Distribuzione:      Teodora Film
Data di uscita:      6 Dicembre 2007

Trama: Londra. Maggie, una vedova quasi cinquantenne, ha un disperato bisogno di soldi. Il suo nipotino Olly è in fin di vita e deve essere sottoposto con urgenza a cure costosissime in Australia, ma né lei né suo figlio Tom hanno abbastanza denaro per permettersi il viaggio e il soggiorno. Nessuno è disposto a dare lavoro ad una donna della sua età, così Maggie, in un momento di estrema disperazione, si presenta dal proprietario di 'Sexy World', un sexy shop di Soho, che è in cerca di un'intrattenitrice per il suo locale. L'uomo, sulle prime imbarazzato e poco propenso a darle il lavoro, decide di offrirle una chance e Maggie diventa così l'affascinante Irina Palm. (Yahoo)

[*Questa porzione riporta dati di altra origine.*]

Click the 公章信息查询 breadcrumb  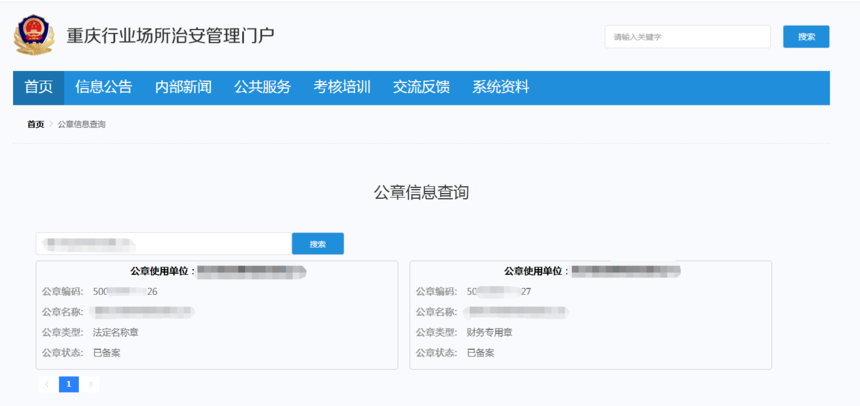[81, 124]
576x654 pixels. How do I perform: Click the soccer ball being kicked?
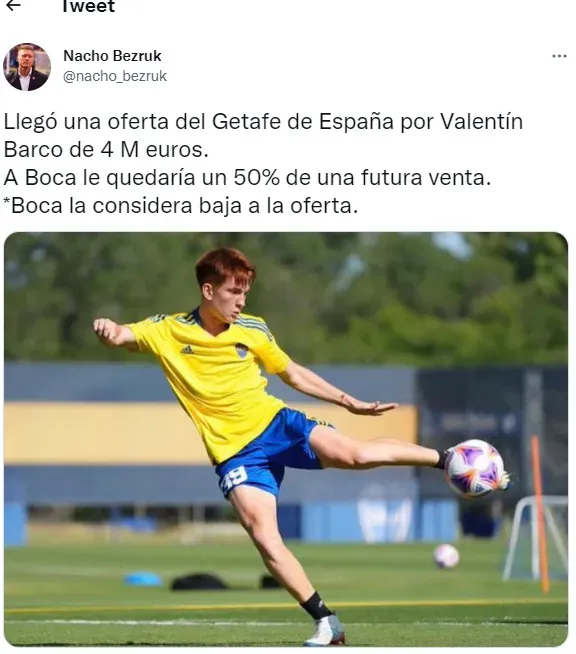[474, 468]
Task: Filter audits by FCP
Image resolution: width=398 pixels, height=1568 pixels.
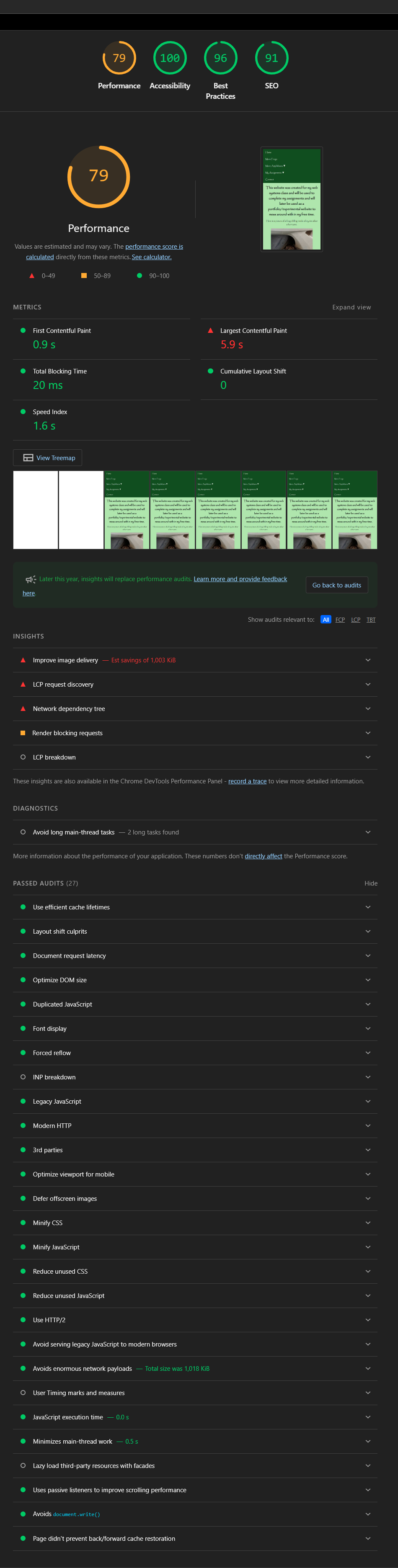Action: pyautogui.click(x=340, y=620)
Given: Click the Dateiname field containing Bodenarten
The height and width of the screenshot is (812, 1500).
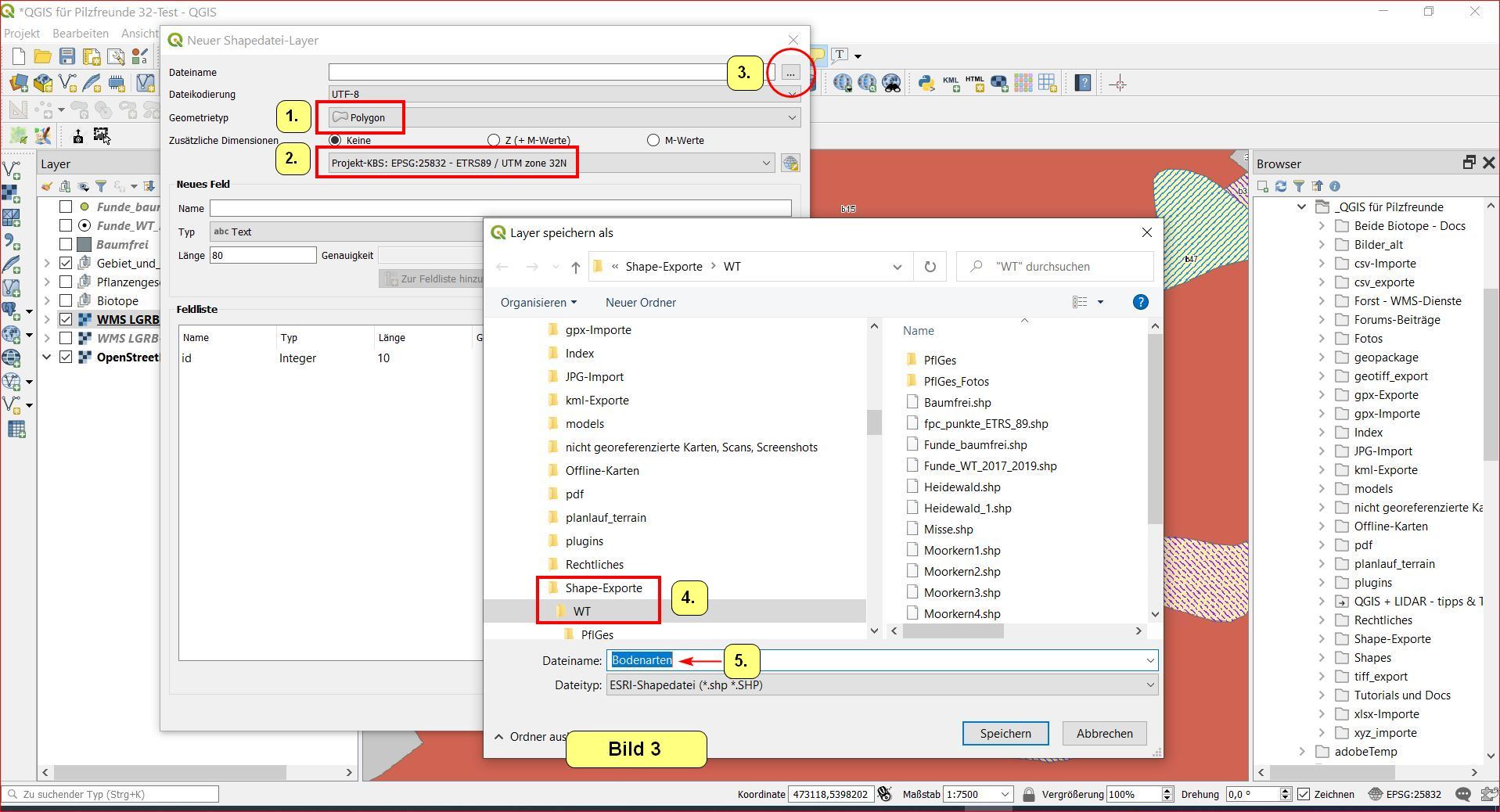Looking at the screenshot, I should 876,660.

Recensione di EMANUELE RAUCO

 Viene quasi da attenderla annualmente, come una festa comandata: la commedia inglese – magari sul filo della scorrettezza – che accontenta tutti, pubblico (esigente o meno) e critica, accomodante o meno. E anche quest’anno siamo stati accontentati. Il regalino ce lo fa il giovane Sam Garbarski, inseguendo una sceneggiatura vecchia di qualche anno, raggiungendola e costruendo attorno alla mitica Marianne Faithfull una storia maliziosa e commovente. Il risultato è un film interessante e molto piacevole.
Irina è una signora anziana il cui nipote è gravemente malato e bisognoso di costose cure; non avendo i genitori i soldi necessari, la nonna si da’ da fare, ma non trova nulla di meglio che un posto come masturbatrice in un sexy-club. Farà strada.
Scritta in francese da Philippe Blasband e adattata in inglese da Martin Herron, una commedia ammiccante e quasi realistica ben posizionata nel filone “anziani che fanno cose pazze” (da L’erba di Grace a Calendar Girls) che alterna sprazzi di malinconia e crudezza a una più generale atmosfera di ridanciano anticonformismo.
Ambientato in un Londra dimessa e vicino allo squallore, il film è una riflessione abbastanza classica – per non dire consueta – sulle nuove frontiere dell’anzianità e le vecchie frontiere della miseria, sulla disperazione che porta a ribaltare le prospettive e su come il bisogno renda ridicole le barriere morali e le quotidiane ipocrisie che regolano la nostra vita.
Quello che colpisce del film di Garbarski è il simpatico gioco sui dettagli, il continuo rincorrersi di mani, polsi, contatti fisici e manuali, il lavoro stilistico sul limite del visibile e del raccontabile, il tocco ironico che – contemporaneamente – graffia e accarezza riuscendo a rendere simpatica e quasi accettabile la routine e la carriera di un lavoro quantomeno atipico; finchè poi, ma visto il target e l’obiettivo era quasi previsto, il film si piega sull’emotività, mette parte gli squarci più cupi e diventa meno ostico e molto più digeribile.
Intelligente, onesta e mai troppo scioccante, la sceneggiatura però non lesina in frecciate, graffiate umoristiche, con una struttura collaudata e personaggi a cui affezionarsi (straordinario il “protettore” che s’innamora), riuscendo a tenere fin troppo le redini del buon gusto; anche la regia è molto abile nel giocare coi limiti sia visivi della pornografia, sia del registro narrativo tra commedia sociale, romantica e dramma.
Certo, non è il film sconvolgente o trascinante che poteva essere ma è una di quelle commedie acute e d’osservazione che pare ormai sappiano fare solo i britannici, peraltro già fortunati nell’avere una scuola attoriale eccezionale, qui rappresentata da una grande Marianne Faithfull, cantante simbolo dei folli ’60, che con la sua goffa e spigliata presenza da ancora più spessore al personaggio – anche se il nostro preferito è lo strepitoso Miki Manojlovic che interpreta il gestore dello strip-club. Come film natalizio, se gli zuccheri da fiaba sono oltre il limite, sembra un’alternativa validissima.